Mutiara Ramadan 1444 H. (3): Konsep Hati Menurut Imam Ghazali Dalam Kitab Ihya’ Ulumuddin

Berita, Inspirasi4330 Dilihat

KABARIKA.ID, MAKASSAR – Dalam kehidupan dunia, setiap manusia niscaya mengalami suatu proses untuk menyambut akhir hidupnya dengan membawa keyakinan yang bulat tentang Tuhan. Karena hanya kepada-Nya manusia itu kembali.

Untuk kembali kepada Allah dengan keyakinan yang benar dan menyelamatkan, setiap manusia dituntut memanfaatkan akal pikirannya berdasarkan arahan dan petunjuk kalbu atau hati. Di dalam hati itulah Allah Swt bersemayam.

Rasulullah SAW bersabda bahwa “Hati orang mukmin adalah bayt (rumah) bagi Allah Swt.”

Hati selalu bening dalam menyuarakan kebenaran. Berbeda dengan otak yang seringkali dikendalikan oleh hawa nafsu, sehingga menjadi liar. Bahkan otak seringkali orang gunakan untuk memanipulasi sesuatu dengan kehendak atau tujuannya. Sementara hati, memiliki suara halus, jujur, dan selalu condong pada kebenaran.

Allah berfirman dalam Al-Qur an:
Artinya: “Tuhanmu lebih mengetahui apa yang ada dalam hatimu; jika kamu orang-orang yang baik, maka sesungguhnya Dia Maha Pengampun bagi orang-orang yang bertaubat” (Q.S. al-Isra’ [17]: 25).

Dalam sebuah hadis Rasulullah SAW bersabda:
Artinya: “Sesungguhnya di dalam tubuh ada segumpal darah. jika segumpal darah tersebut baik, maka akan baik pulalah seluruh tubuhnya, adapun jika segumpal darah tersebut rusak maka akan rusak pulalah seluruh tubuhnya, ketahuilah segumpal darah tersebut adalah hati.” (HR. Bukhari dan Muslim).

Hati yang dalam bahasa Arab disebut Qalbun yang bermakna berbolak-balik atau berubah-ubah.

Menurut Muhammad Zaen, Qalb (hati) ibarat pagar antara halal dan haram, antara pengaruh setan dan pengaruh malaikat, dan pagar antara dunia dan akhirat.

Imam Ghazali menegaskan, hati adalah raja yang mengatur dan mengarahkan semua anggota badan, baik akal, nafs, mata, telinga dan tubuh manusia. Pernyataan ini menggambarkan bahwa hati adalah substansi yang menjadi kendali perilaku, baik atau buruknya perilaku sangat ditentukan oleh hati.

Nama Imam Ghazali sudah sangat populer di kalangan umat Islam, bahkan di kluar Islam. Dia dikenal sangat berakhlak, zuhud, sederhana, toleran, dan pemaaf. Karakter itulah yang membuatnya sangat terhormat dalam sejarah dan pemikiran Islam hingga saat ini.

Salah satu kitab karya Imam Ghazali yang sangat monumental adalah Ihya Ulumuddin,
Kitab ini telah dibaca oleh ratusan juta orang dari berbagai kalangan.

» Daftar Baris:
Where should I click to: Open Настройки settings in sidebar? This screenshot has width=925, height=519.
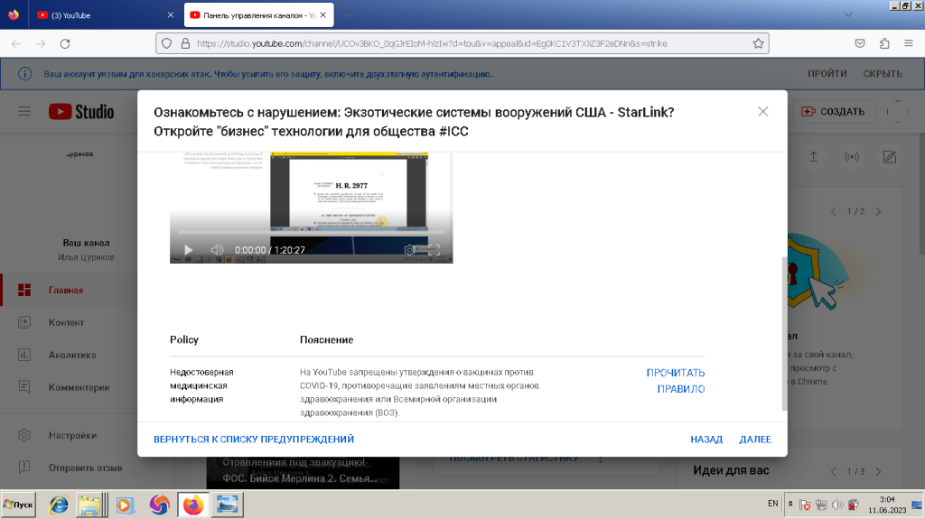point(72,435)
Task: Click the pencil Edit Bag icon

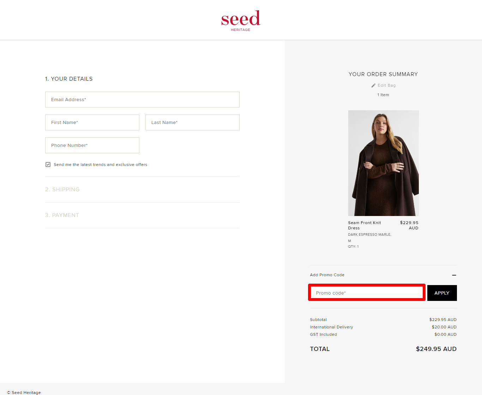Action: tap(373, 85)
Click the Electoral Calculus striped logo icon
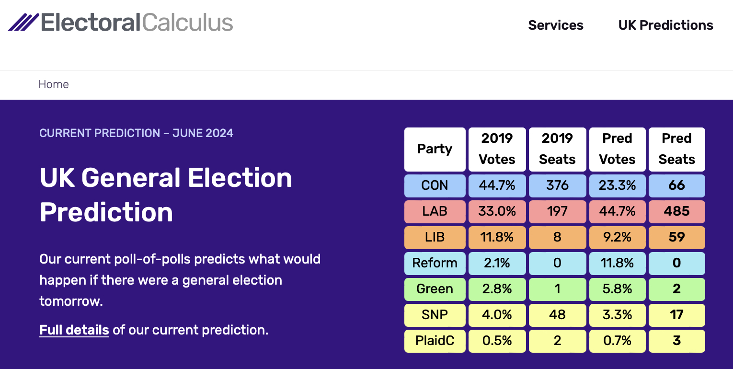Viewport: 733px width, 369px height. (23, 23)
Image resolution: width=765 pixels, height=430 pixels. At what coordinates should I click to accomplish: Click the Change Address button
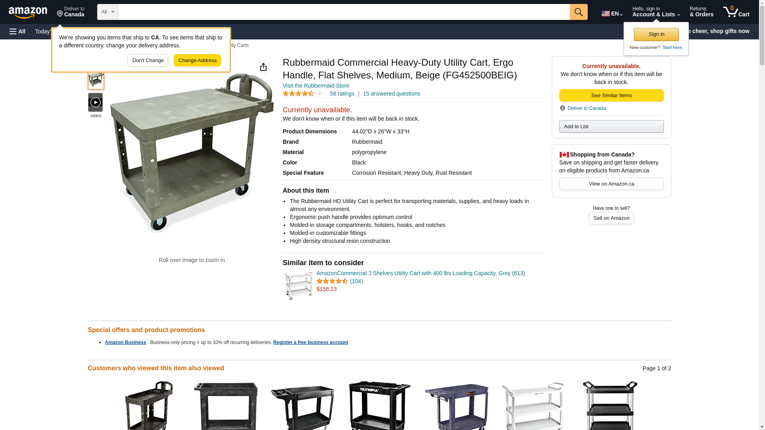(x=197, y=61)
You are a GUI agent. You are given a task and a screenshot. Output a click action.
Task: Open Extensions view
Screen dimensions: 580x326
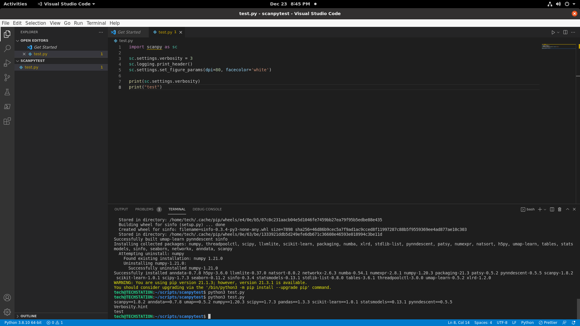pos(7,121)
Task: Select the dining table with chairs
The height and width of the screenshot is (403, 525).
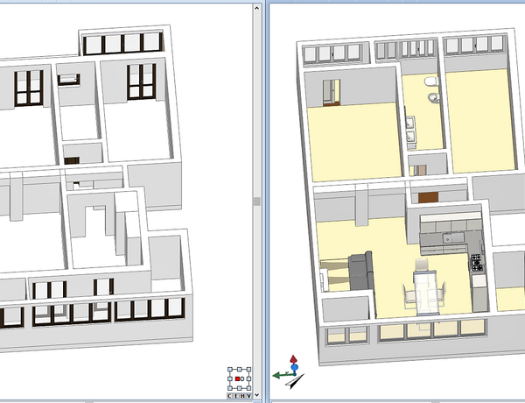Action: [424, 288]
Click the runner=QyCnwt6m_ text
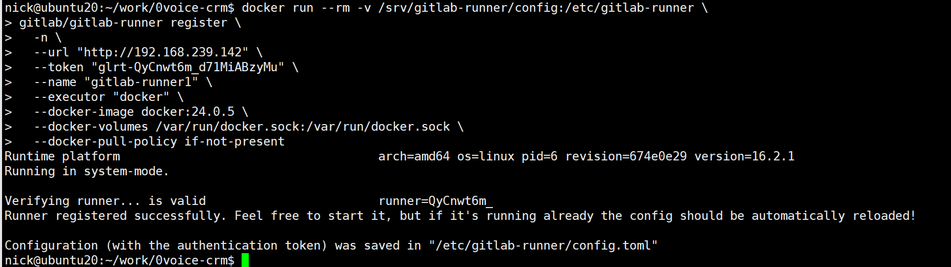The width and height of the screenshot is (951, 267). 435,201
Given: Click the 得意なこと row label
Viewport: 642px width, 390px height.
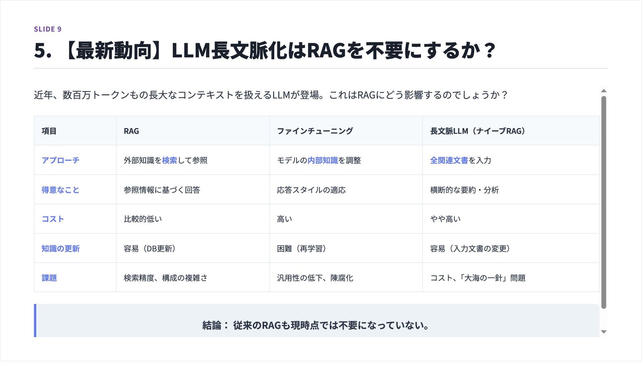Looking at the screenshot, I should coord(61,190).
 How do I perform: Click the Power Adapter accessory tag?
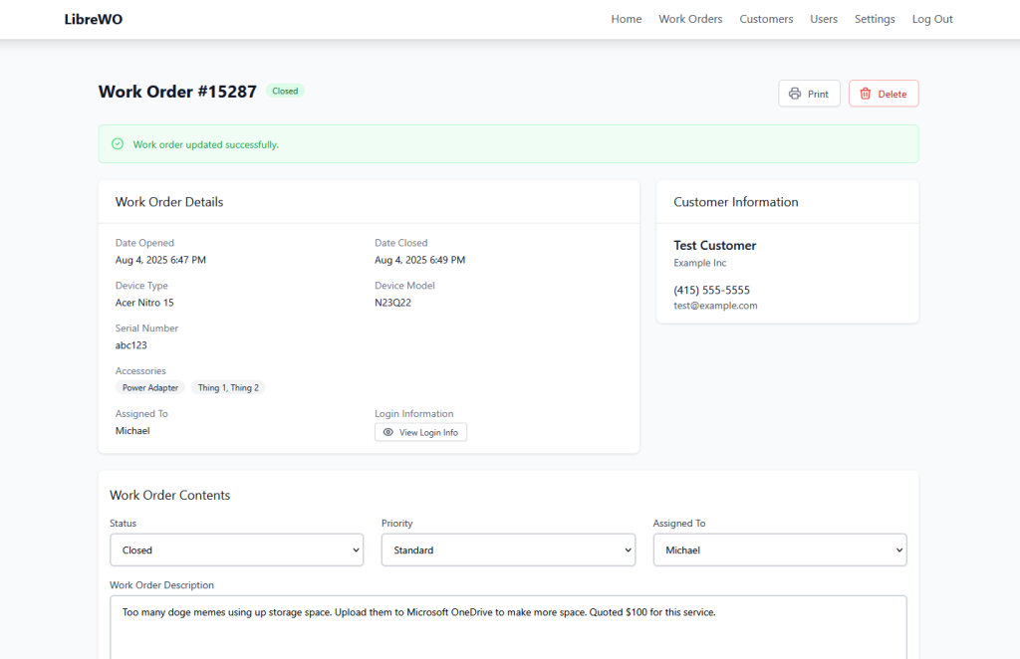point(149,387)
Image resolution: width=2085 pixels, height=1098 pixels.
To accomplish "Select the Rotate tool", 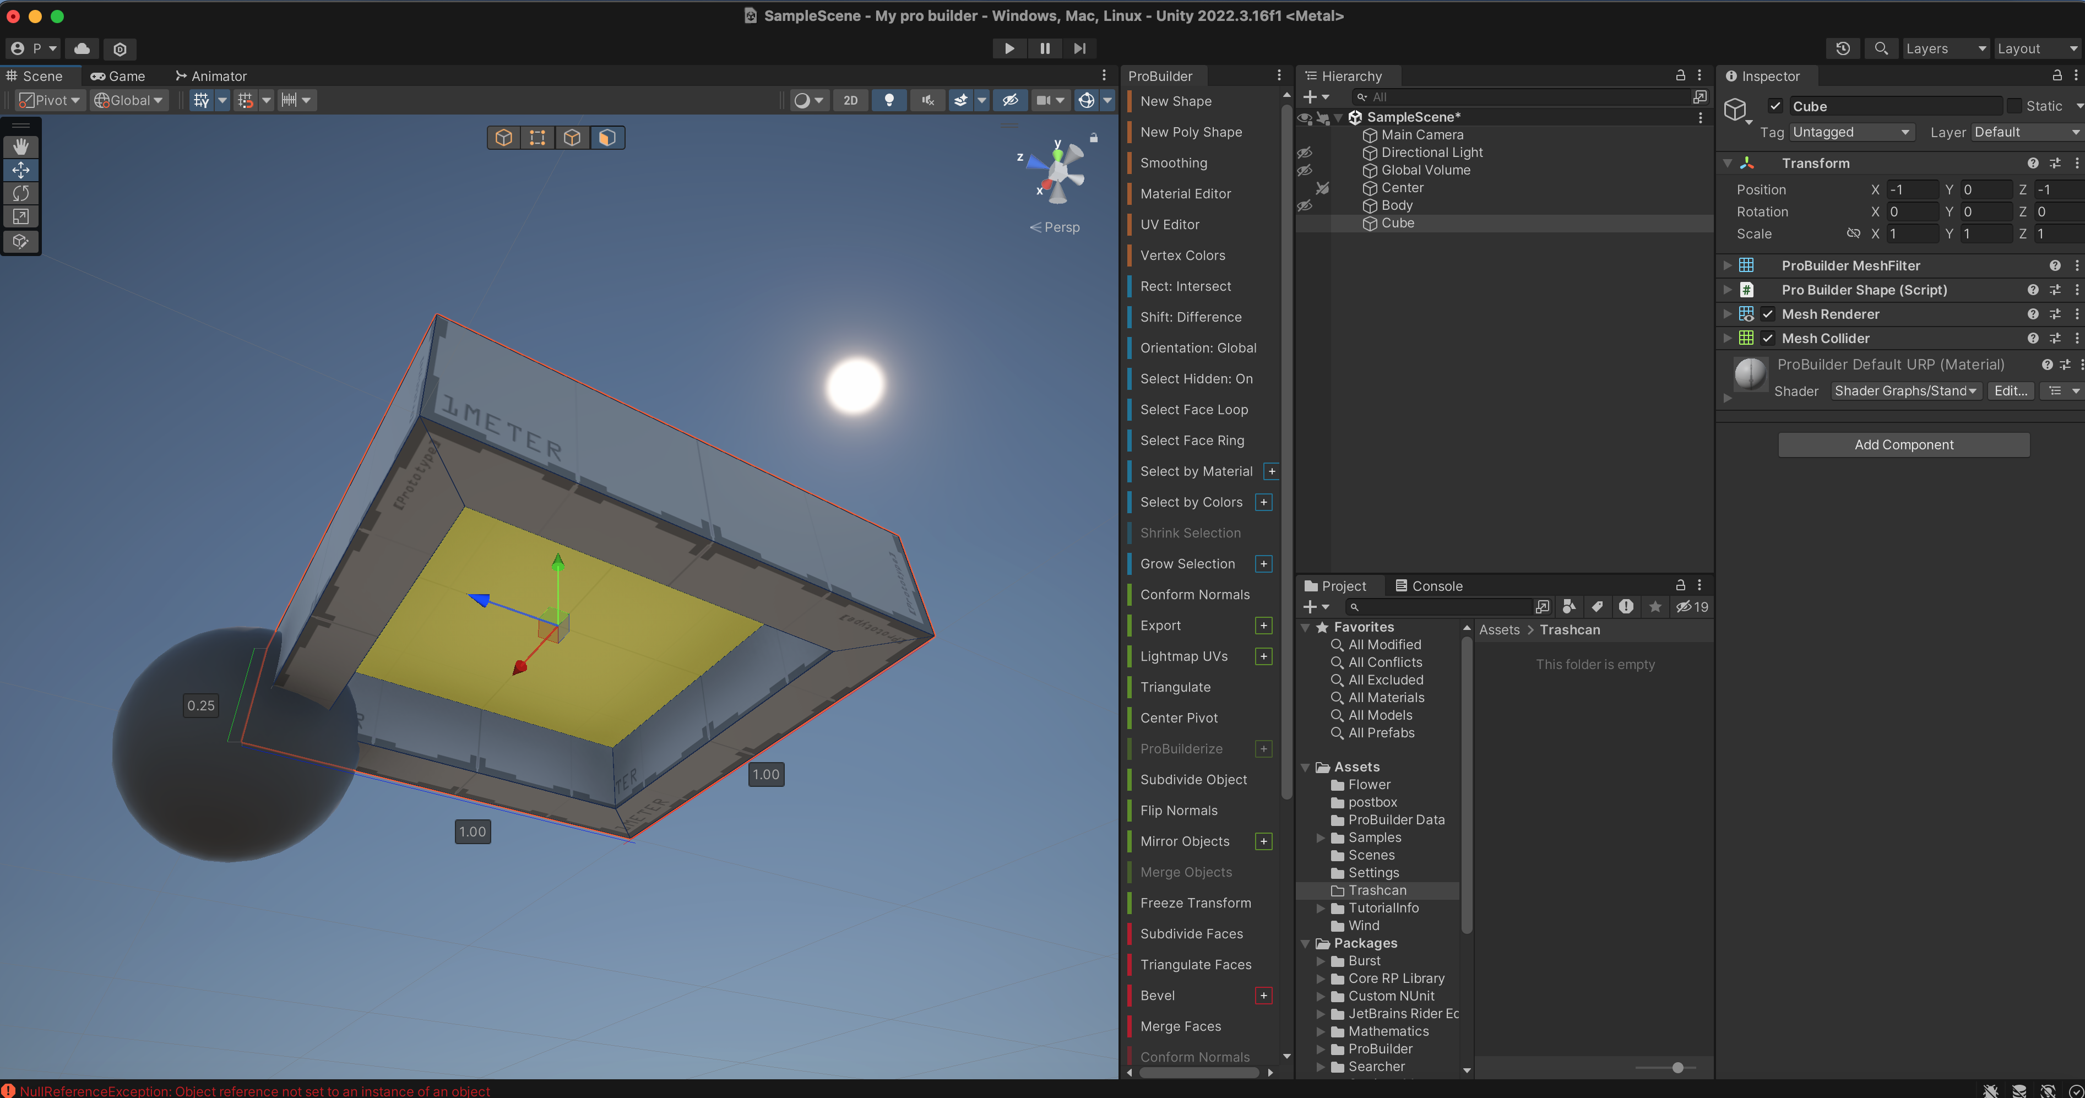I will tap(21, 193).
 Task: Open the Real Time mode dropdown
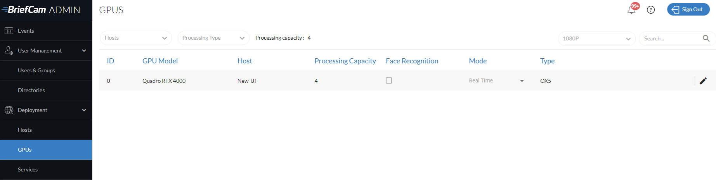[496, 80]
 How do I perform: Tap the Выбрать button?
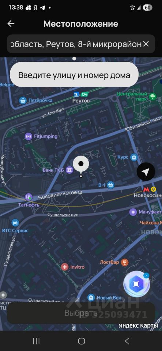[x=81, y=313]
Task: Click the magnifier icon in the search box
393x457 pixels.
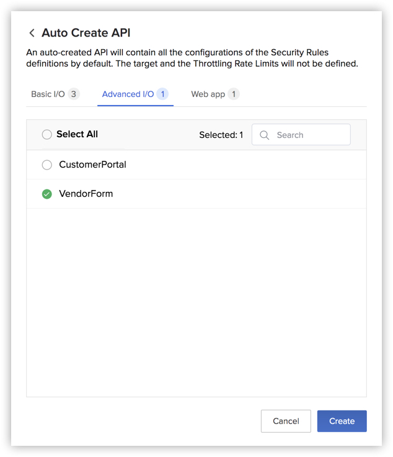Action: [265, 135]
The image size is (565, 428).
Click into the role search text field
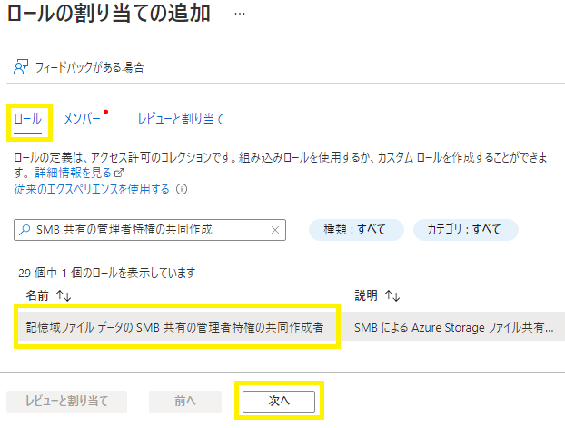click(150, 229)
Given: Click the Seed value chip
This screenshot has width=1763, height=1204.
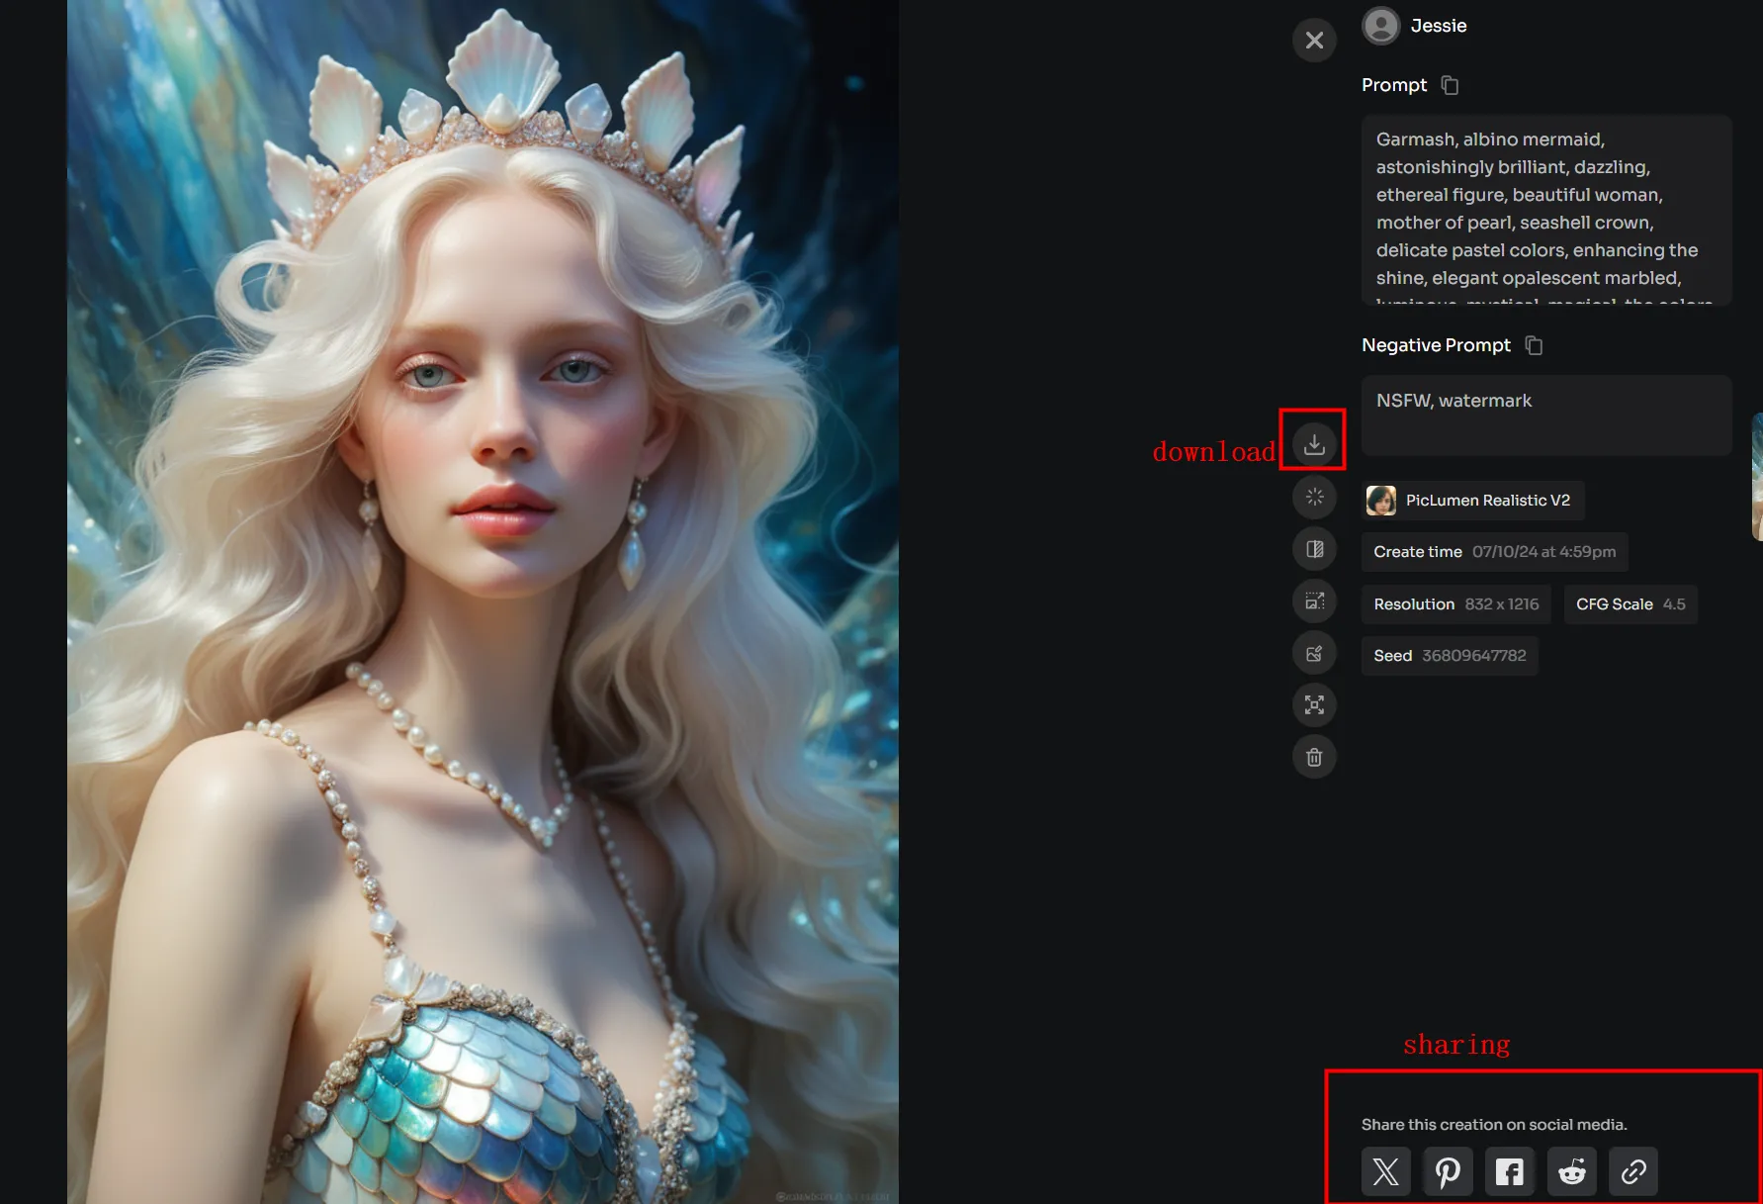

» Perintah Tugas: Sebutkan semua sifat yang menurut artikel tentang konsep hati ini membuat Imam Ghazali dikenal.

» Jawaban Tugas: Berakhlak, zuhud, sederhana, toleran, dan pemaaf.